• **Selected excerpt**
Donna and I have seen a lot of Newton County and environs in the past few weeks.
We're looking for a home to buy, and we've been looking at properties all around the county.
The good news for us: There's a lot to see, and a lot of bargains out there.
The bad news for us all: There are way too many homes that have been turned over to the bank or are in foreclosure.
Too many people have lost their job and home.
Folks like the Oxford couple who had lived in their ranch home since the 1970s but were now moving to a manufactured home on acreage in south Georgia.
They were packing up memories and selling what they could in a yard sale to get ready for their move and yet they graciously agreed to show us their property. They had roots here, and they'll be missed.
Mostly, though, the homes are already vacant, a simple window sticker a testimony to a foreclosure and its status as a HUD property.
These properties are usually sold as is, with little or no information available to the buyer.
But step inside and there are sad mysteries to unravel.

• **Data for review**
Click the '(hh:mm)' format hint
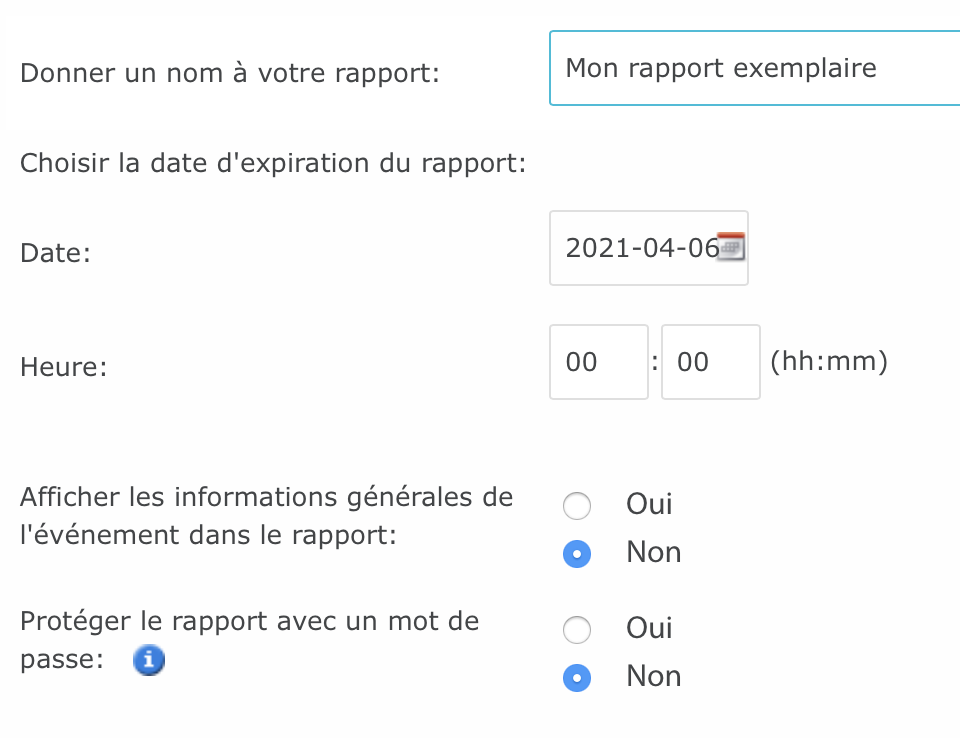This screenshot has height=738, width=960. (x=829, y=361)
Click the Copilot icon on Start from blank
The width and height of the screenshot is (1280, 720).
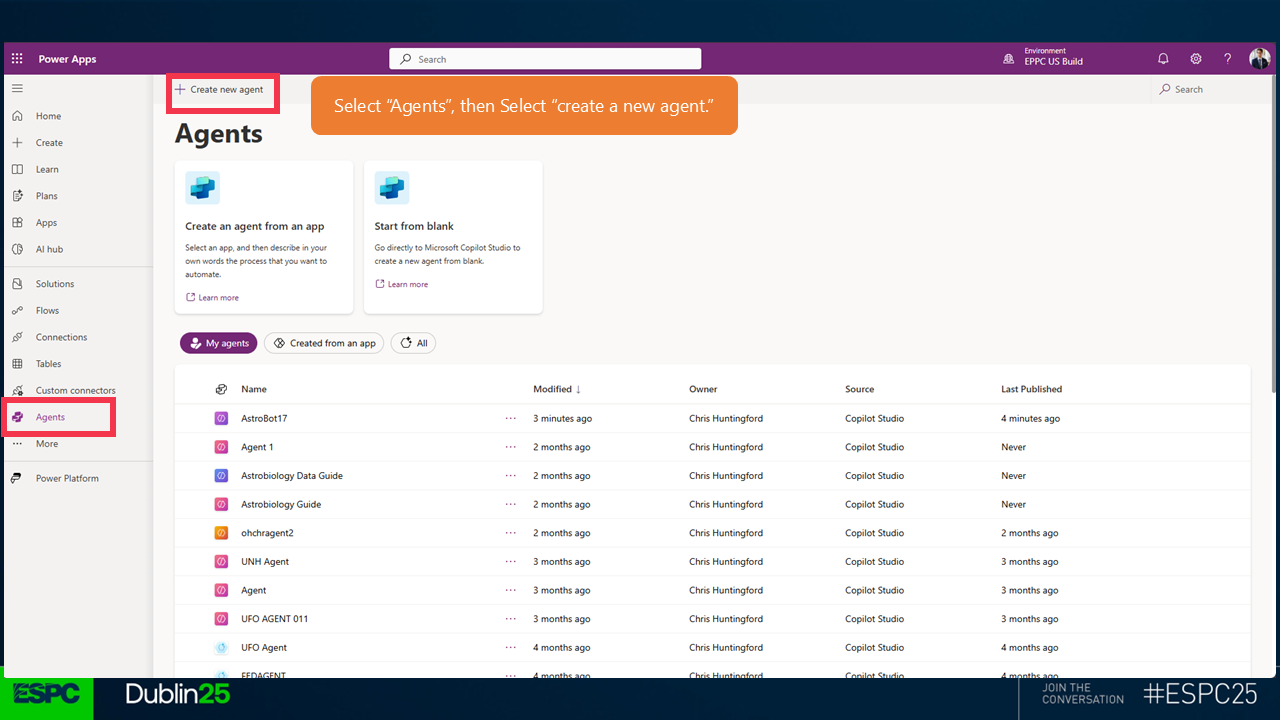(x=391, y=188)
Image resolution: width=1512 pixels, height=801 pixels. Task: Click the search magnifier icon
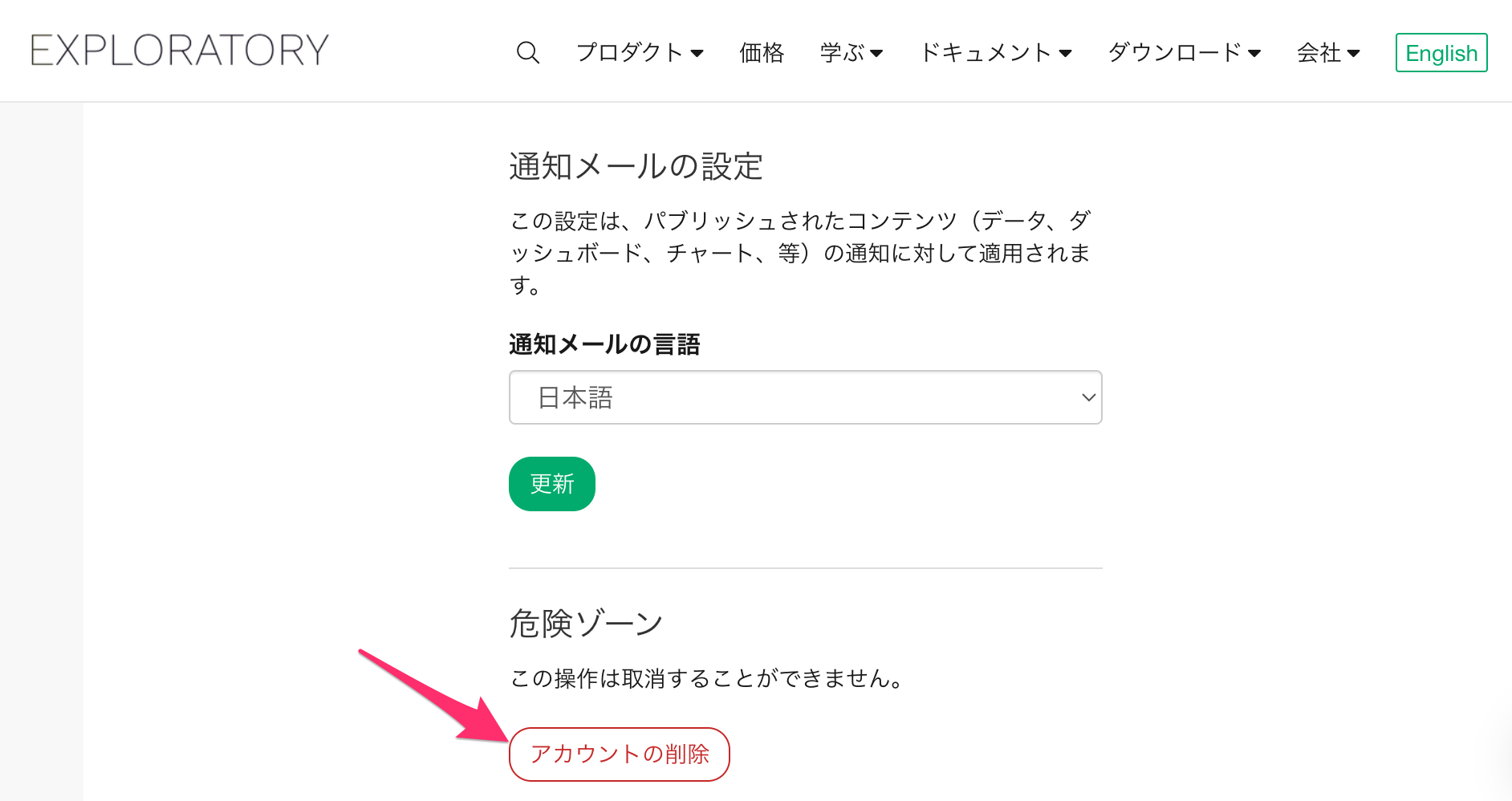point(527,53)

• **Required tasks**
1 > Answer these questions from the piece on house hunting in Newton County:
(a) Who is the writer looking at properties with?
(b) Since when had the Oxford couple lived in their ranch home?
(c) How are the HUD properties usually sold?
2 > List every place named in the piece on house hunting in Newton County.

• **Task-by-task solutions**
1 >
(a) Donna.
(b) Since the 1970s.
(c) As is, with little or no information available to the buyer.

2 >
Newton County
Oxford
south Georgia